#### [Task to carry out]
Beginning with the line that contains "The height and width of the screenshot is (768, 768).", transcribe every line down to the end of the entries, exactly, and no other lines.

#### [Extracted material]
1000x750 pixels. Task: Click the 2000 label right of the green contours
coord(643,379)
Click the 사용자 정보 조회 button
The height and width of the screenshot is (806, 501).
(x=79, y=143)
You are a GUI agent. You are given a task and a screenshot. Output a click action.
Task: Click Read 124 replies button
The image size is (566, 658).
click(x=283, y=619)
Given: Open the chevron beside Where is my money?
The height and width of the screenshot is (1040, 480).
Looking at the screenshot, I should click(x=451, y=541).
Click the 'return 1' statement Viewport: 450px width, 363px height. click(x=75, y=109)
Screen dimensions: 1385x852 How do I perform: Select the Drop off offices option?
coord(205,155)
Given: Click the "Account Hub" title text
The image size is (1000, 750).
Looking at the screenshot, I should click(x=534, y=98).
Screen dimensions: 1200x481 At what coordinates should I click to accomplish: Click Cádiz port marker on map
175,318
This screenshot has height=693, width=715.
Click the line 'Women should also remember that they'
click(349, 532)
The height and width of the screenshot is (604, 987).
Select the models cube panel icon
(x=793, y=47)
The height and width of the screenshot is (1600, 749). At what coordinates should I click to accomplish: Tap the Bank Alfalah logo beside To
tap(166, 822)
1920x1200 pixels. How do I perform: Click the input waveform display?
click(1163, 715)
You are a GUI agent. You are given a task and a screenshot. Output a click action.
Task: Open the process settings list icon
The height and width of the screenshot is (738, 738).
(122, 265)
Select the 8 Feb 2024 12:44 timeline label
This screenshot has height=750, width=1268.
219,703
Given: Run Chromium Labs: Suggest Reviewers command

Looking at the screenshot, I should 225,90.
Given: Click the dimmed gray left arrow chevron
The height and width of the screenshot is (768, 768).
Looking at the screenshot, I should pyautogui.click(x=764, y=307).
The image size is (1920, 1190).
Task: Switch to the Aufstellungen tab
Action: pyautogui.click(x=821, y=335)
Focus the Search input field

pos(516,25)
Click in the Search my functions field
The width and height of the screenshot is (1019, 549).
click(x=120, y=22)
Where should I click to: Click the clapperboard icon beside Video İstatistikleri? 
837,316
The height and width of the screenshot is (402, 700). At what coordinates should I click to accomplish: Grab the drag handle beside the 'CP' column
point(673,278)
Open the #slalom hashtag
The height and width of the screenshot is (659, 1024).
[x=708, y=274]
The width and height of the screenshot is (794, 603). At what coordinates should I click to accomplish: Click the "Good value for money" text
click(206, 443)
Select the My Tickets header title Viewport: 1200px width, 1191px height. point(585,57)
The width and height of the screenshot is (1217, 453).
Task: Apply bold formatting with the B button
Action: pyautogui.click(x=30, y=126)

#### [Answer section]
The height and width of the screenshot is (768, 768).
Looking at the screenshot, I should pyautogui.click(x=764, y=307).
The image size is (1920, 1190).
Task: Switch to the Aufstellungen tab
Action: pyautogui.click(x=821, y=335)
Focus the Search input field

pos(516,25)
Click in the Search my functions field
The width and height of the screenshot is (1019, 549).
click(x=120, y=22)
Where should I click to: Click the clapperboard icon beside Video İstatistikleri? 
837,316
The height and width of the screenshot is (402, 700). At what coordinates should I click to accomplish: Grab the drag handle beside the 'CP' column
point(673,278)
Open the #slalom hashtag
The height and width of the screenshot is (659, 1024).
[x=708, y=274]
The width and height of the screenshot is (794, 603). At what coordinates should I click to accomplish: Click the "Good value for money" text
click(206, 443)
Select the My Tickets header title Viewport: 1200px width, 1191px height. point(585,57)
The width and height of the screenshot is (1217, 453).
Task: Apply bold formatting with the B button
Action: pyautogui.click(x=30, y=126)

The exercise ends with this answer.